[BEGIN RECORDS PROVIDED]
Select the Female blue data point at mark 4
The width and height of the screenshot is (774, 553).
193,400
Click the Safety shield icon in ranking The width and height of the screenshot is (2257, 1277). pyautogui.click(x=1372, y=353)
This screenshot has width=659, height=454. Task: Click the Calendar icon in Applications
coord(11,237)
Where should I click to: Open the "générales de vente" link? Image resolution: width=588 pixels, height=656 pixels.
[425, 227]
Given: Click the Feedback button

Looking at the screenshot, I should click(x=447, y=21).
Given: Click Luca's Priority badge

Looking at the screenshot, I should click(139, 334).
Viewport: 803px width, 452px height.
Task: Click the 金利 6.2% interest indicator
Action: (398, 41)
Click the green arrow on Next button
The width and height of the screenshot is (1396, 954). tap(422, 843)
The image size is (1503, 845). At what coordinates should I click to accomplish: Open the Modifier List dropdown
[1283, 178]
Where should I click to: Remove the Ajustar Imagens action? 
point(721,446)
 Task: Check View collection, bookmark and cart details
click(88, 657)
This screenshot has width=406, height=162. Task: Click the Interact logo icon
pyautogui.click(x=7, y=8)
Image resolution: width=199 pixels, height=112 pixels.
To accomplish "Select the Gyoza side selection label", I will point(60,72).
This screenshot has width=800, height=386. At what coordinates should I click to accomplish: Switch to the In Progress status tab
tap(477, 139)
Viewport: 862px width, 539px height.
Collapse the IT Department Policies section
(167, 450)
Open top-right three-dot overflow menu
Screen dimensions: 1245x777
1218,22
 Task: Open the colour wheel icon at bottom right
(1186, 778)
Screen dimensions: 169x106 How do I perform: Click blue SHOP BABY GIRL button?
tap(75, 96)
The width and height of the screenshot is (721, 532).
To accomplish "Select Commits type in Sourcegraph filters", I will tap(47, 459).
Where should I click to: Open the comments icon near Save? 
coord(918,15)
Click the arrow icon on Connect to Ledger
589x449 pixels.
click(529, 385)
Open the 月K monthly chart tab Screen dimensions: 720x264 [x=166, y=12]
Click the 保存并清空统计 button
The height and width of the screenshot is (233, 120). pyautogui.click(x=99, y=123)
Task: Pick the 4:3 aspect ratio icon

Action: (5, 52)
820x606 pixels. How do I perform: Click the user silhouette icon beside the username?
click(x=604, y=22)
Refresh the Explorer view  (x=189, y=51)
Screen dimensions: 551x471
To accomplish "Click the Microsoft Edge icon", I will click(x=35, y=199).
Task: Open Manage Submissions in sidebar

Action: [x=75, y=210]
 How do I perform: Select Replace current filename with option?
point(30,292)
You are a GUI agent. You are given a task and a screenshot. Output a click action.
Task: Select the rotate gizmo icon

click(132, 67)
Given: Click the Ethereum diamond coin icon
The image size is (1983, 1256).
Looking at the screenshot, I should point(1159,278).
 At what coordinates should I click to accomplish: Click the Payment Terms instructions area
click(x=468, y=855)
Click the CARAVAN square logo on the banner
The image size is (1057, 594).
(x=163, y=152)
[END RECORDS PROVIDED]
- INSTRUCTION:
Gather every line in the material above that contains the word "pixels", and copy each of those lines in full.

- THE SOLUTION:
Where should I click to: Open the "générales de vente" link? Image resolution: width=588 pixels, height=656 pixels.
Image resolution: width=199 pixels, height=112 pixels.
589x449 pixels.
820x606 pixels. How do I perform: Click the user silhouette icon beside the username?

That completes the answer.